Sept. 16 was a day of student protest. Over a hundred students came and went from Plumb Hall, protesting the dismissal of their professors. 

I began the day with them, sitting watch as police officers walked in and out, saying they were protecting everyone in the building while staking out in front of the president’s office. 

I had to go take a Theories of Persuasion exam that day. I did alright, but the rest of the class didn’t seem to do as well based on what I heard from others and what the professor told us when we got our grades back. Students were struggling but classes didn’t stop. I had to watch dozens of professors get fired the day before, covered a campus protest, helped direct the Bulletin staff to where I heard there was news and still, I had to leave to go take a test, then come back to resume my watch. 

When I came back from the test, I interviewed one of the fired professors. I walked up and down the Plumb Hall stairs with him, following his tiny daughter as she ran around, having no idea her dad was talking to me about a day that not only changed his life forever, but hers as well. 

Then that night I had to go back and study like it was a normal day of homework.

That’s the thing about being a student journalist on Emporia State’s campus. I’m working an emotionally gut-wrenching job while also being a full time senior trying to graduate. There’s no way to tell how many hours I work. Some days it feels like I don’t have time to breathe with all my work and classes. I find myself helping staff with their stories at all hours of the day, writing stories in the office until 3 a.m. and sometimes waking up as early as 6:30 in the morning to prepare for interviews and start looking through materials for articles. 

Senior year is hard enough. I’m trying to pass all my classes, plan for graduation, find a job in May. Enjoying my time here just isn’t an option. 

I've become one of the walking ghosts these days. It may not be obvious in the articles you read or the person you see in your classes, but who I was is gone. 

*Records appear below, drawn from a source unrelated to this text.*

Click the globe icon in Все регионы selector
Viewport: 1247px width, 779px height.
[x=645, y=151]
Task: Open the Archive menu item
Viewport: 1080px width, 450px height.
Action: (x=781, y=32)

There was a night a few months ago where I sat on the floor and cried my way through a mental shattering as I sorted through court documents scattered across the floor and taped torn up pieces of paper covered in Sharpied notes to my bedroom wall trying to organize a story about ESU President Ken Hush missing a legal financial disclosure deadline. I was drowning in the mountain of sorrow I had pushed down, stress from trying to survive finals week, pressure to write multiple investigative articles all at once and the knowledge that no matter what I said and how careful I was, there would be hate coming my way after the article ran.

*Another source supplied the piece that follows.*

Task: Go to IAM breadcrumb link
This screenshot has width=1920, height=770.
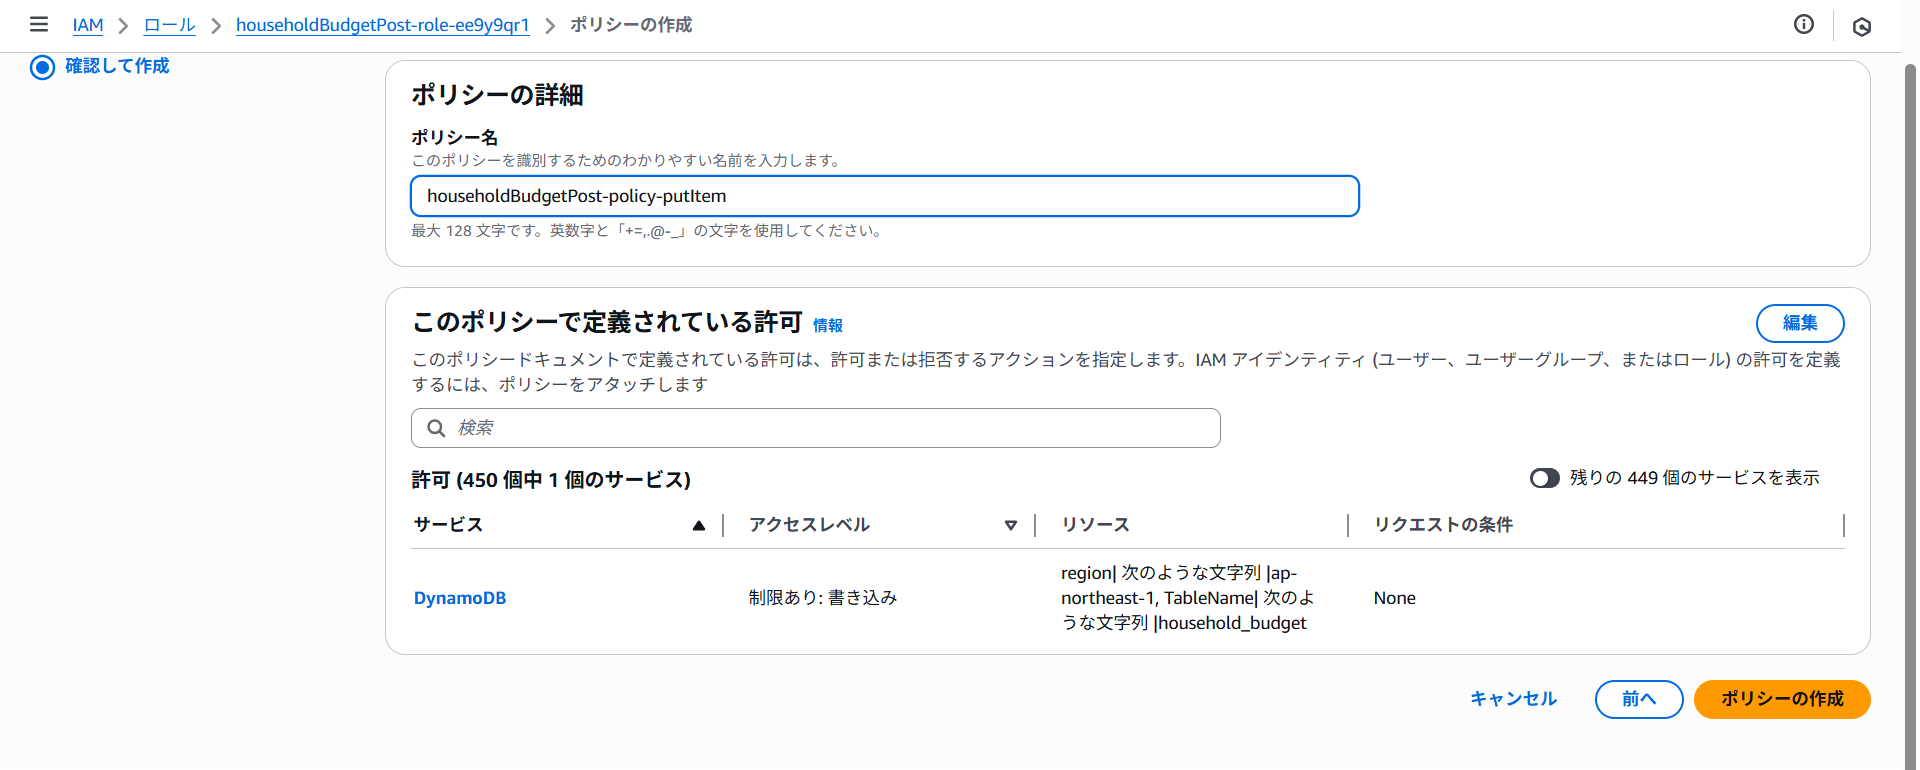Action: pos(88,25)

In 2020, my everyday life stopped because of a global pandemic. This year has been worse for me. 

Sept. 14 was the last day I was a college student. 

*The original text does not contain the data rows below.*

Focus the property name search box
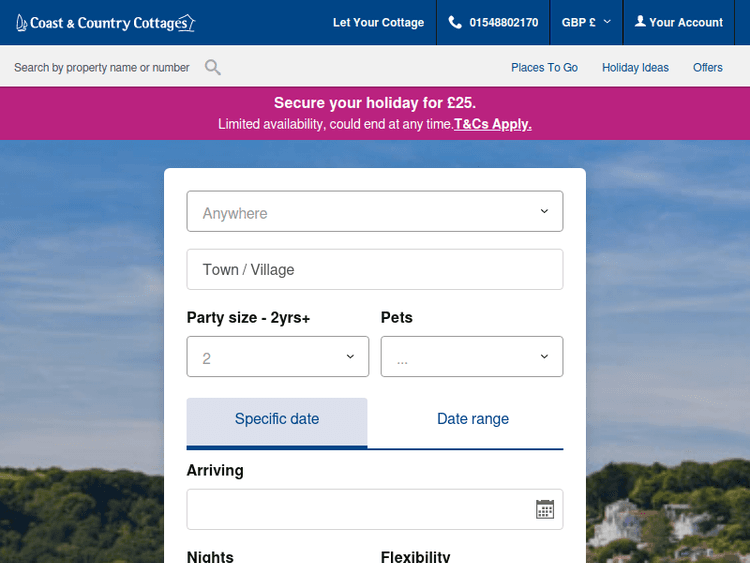The height and width of the screenshot is (563, 750). pos(102,68)
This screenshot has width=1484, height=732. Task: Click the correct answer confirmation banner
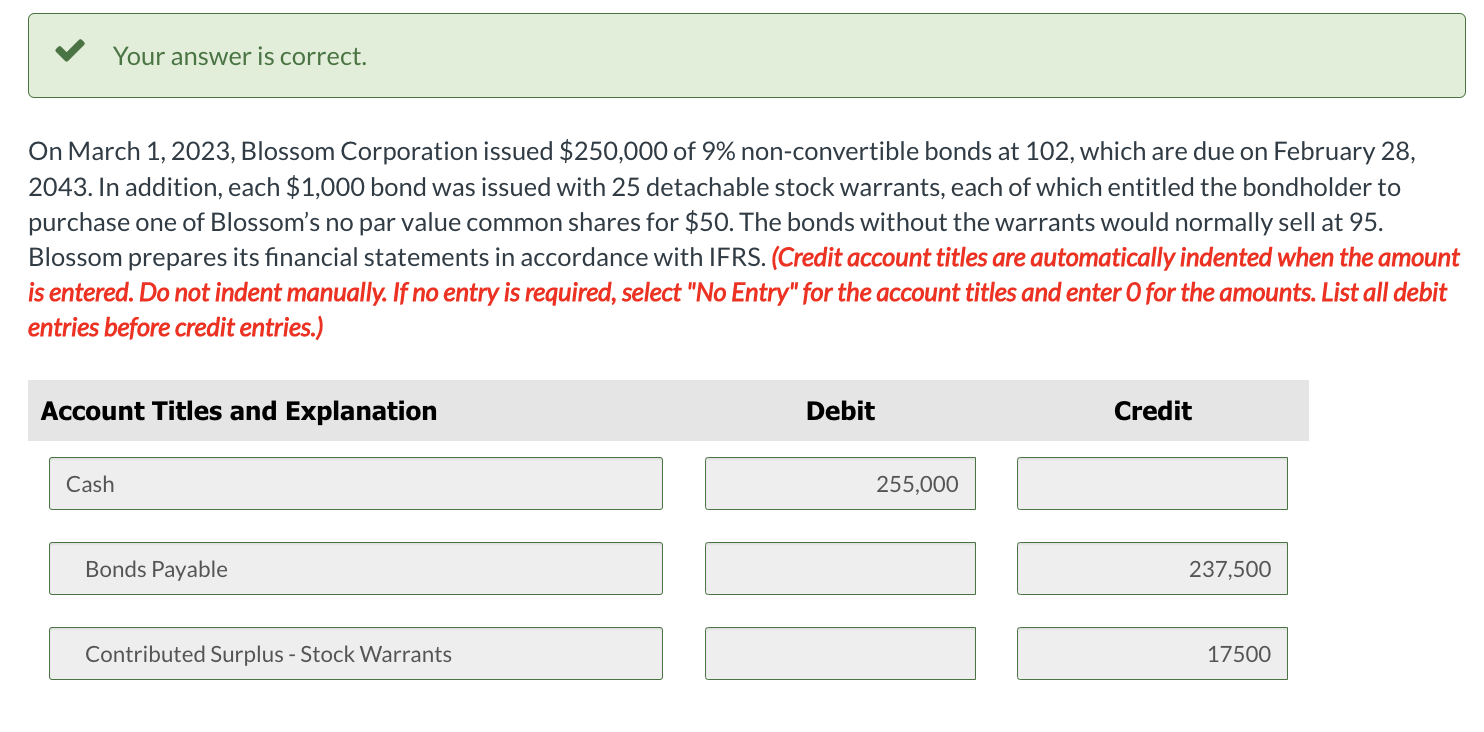pos(742,55)

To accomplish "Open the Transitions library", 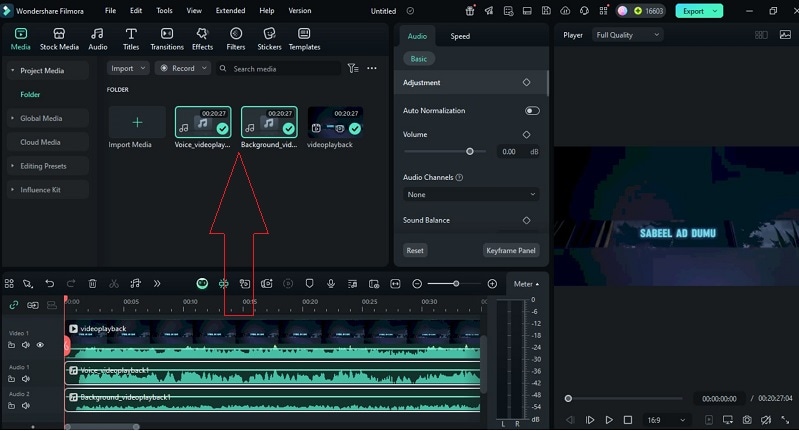I will pyautogui.click(x=167, y=39).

Pulling into the Earl Center parking lot the next day, I was immediately faced with the crying face of a professor I knew well. I wasn’t even able to get out of my car before being slammed with the emotional weight of the coming months all at once. I became a journalist who also took classes on the side in order to get a degree in a matter of seconds. 

Before writing this, I went back through the recordings from Sept. 15 stored in my phone and pressed play on the first one. The recording began as a fired professor’s voice filled with heartbreak as she told her story. She had just walked out of the Earl Center, a building off campus, where she had been fired with no warning. Only a few seconds in, I lost the strength in my hands, my entire body tensed up and I began to zone out. I turned it off. 

Sitting outside of that building I made a decision to tell the stories on campus that no one else could. I have spent every day of the past six months fighting for the public and putting my own needs to the side in order to offer readers a glimpse into what is happening at ESU.   

Every article I have published has been faced with backlash. There are members of the community that have been incredibly supportive, but I have also received more substantial negativity from those who don’t like what I show the public.

I feel years older than the person I was a few months ago. I’ve had experiences that will affect me for the rest of my career and shape the way I take on stories. I may be graduating this May, but the stories I’ve told outside of the classroom taught me more than any test could have. 

We’ve been told that the changes on campus this year are for the students. In a way, that is more true than I could have imagined for me. My program has been cut, my advisor fired, the ESU of next year will not be made with students like me in mind. Still, this has given me the opportunity to cover the extremes of campus. I’ve talked to those who are beyond excited for the future and others who have had theirs taken away. 

I may have stopped being a college student in September, but this university will be a part of my story and the stories I tell for the rest of my life.